Modify test-main.scala to run more or fewer tests and benchmarks.

Pink in Scheme

available at namin/pink, here referred to as pink-scheme.


available at namin/lms-black, here referred to as purple.

Relation to the Paper (PDF)

In the following, we detail how sections, figures, and claims from the paper are reflected in the artifact package.

3 Multi-Level Core Language λ↑↓

  • Fig. 1 corresponds to PLT Redex development in core.rkt.
  • Fig. 2 is a subset of the Scala development in base.scala. The alternative Scheme development is at pink-scheme/base.scm.
  • Fig. 3 and other such examples are in the PLT Redex examples in core-exs.rkt.

3.1 A Lisp-Like Front-End

  • This section uses Scheme syntax for illustration.

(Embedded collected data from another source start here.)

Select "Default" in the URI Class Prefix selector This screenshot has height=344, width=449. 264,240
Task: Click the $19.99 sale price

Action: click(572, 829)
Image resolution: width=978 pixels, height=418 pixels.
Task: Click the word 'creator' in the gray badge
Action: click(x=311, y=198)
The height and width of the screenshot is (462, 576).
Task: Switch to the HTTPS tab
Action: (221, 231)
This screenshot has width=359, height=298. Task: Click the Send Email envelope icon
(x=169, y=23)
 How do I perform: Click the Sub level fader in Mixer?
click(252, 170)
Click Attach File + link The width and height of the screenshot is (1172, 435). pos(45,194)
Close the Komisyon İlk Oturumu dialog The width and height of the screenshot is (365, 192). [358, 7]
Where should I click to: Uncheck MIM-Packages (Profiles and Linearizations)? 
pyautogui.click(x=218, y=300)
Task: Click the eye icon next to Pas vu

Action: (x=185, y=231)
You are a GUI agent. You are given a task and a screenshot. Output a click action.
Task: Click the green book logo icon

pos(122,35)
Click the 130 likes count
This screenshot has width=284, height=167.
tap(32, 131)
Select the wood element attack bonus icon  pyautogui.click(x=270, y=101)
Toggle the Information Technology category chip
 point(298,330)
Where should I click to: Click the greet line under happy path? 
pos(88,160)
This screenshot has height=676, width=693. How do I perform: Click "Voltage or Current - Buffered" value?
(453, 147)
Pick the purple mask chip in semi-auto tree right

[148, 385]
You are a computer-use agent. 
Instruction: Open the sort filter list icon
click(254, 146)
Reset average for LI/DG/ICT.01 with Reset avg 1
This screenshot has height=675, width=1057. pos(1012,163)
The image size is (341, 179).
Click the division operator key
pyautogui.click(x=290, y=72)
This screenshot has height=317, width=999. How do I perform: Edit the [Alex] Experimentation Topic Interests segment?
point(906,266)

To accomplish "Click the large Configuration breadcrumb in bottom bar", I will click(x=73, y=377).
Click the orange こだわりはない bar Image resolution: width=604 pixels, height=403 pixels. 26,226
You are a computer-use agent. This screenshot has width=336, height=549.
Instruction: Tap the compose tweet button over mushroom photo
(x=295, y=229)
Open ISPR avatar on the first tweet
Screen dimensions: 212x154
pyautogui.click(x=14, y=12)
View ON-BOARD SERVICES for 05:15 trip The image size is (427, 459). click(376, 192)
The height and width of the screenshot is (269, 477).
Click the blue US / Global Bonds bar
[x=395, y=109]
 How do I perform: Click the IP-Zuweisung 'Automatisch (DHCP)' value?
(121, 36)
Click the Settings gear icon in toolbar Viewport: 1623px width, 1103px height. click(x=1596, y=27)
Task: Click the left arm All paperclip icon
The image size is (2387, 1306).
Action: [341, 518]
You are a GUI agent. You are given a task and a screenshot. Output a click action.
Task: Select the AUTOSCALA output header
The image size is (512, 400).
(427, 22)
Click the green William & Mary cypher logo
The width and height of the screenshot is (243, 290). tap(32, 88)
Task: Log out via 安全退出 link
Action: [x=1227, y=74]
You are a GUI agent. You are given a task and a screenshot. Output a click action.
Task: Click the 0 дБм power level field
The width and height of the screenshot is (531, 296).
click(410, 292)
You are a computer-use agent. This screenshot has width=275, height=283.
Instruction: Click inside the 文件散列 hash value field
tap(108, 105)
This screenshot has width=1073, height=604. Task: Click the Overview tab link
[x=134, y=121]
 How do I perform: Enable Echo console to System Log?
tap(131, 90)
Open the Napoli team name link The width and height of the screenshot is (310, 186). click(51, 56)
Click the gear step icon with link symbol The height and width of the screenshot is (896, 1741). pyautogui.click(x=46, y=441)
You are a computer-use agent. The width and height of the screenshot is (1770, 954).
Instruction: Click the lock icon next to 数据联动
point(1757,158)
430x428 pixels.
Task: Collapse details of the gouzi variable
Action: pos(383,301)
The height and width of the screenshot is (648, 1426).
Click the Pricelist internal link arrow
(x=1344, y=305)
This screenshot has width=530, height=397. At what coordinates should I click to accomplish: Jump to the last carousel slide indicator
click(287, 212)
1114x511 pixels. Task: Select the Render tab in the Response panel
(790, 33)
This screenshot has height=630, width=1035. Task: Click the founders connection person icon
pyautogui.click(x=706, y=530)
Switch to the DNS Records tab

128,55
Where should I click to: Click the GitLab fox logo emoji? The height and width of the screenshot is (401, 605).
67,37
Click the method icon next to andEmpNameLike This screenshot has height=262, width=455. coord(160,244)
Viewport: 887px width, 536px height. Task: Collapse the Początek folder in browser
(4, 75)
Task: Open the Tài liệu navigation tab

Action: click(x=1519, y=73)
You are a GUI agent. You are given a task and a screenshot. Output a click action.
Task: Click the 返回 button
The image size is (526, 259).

The more extensive matcher is developed in matcher.scala.

3.2 Stage Polymorphism

  • Again the specific example used here in Scheme syntax is for illustration, but the technique of abstracting over the stage with via η-expansion is used extensively, for example in pink.scala.

4 Building and Collapsing Towers

4.1 Correctness and Optimality

  • The testCorrectnessOptimality() method in pink.scala directly follows the examples in this section.

4.2 Deriving Translators from Heterogeneous Towers

4.2.1 Instrumenting Execution

  • The testInstrumentation() method in pink.scala demonstrates the example of this section.
  • The further tests deriving translators in matcher.scala demonstrates how translators and translator generators can be derived.

4.2.2 CPS Transform

  • The object Pink_CPS in pink.scala shows a range of CPS-related transformations.

5 Towards Reflective Towers

5.1 Execute-at-Metalevel

5.1.2 Modifying the Tower Structure

  • The testEM() method in the object Pink in pink.scala demonstrates the example of this section.

5.1.3 Language Extensions in User Code

  • The testEM() method in the object Pink_CPS in pink.scala demonstrates the example of this section.

5.2 Compiling under Persistent Semantic Modifications

  • The object Pink_clambda in pink.scala shows how to implement and exercise clambda in Pink.

6 Purple: Reflection à la Black

  • The example shown as a starting point here is in purple/src/test/.../em.scala.
  • The Purple development source consists of the stage-polymorphic base interpreter functions (eval.scala), the LMS instantiation(stage.scala), and various utilities including a REPL. The REPL is automatically imported with sbt console from the top-level purple directory and can be invoked with ev, e.g. ev("(+ 1 1)").

7 Purple / Black Examples

8 from λ↑↓ to LMS

8.1 Stage Polymorphism with Type Classes

9 A Sketch of Purple's Implementation

10 Benchmarks

  • The benchmarks for Pink are collected in bench.scala and ran as part of sbt run. The benchmarks for Purple are collected in purple/src/test/.../bench.scala and ran with sbt test:run from the the top-level purple directory. The benchmark for the original Black is in black/examples/bench.blk -- the number of iterations is only 10'000 instead of 100'000 and it is scaled appropriately when reporting the results. The Black microbenchmark is run in Chez Scheme from the top-level Black directory by (load "init.scm") (load "examples/bench.blk"). The Black microbenchmark requires adding the primitive real-time function from Chez Scheme to Black, which is done in a branch bench.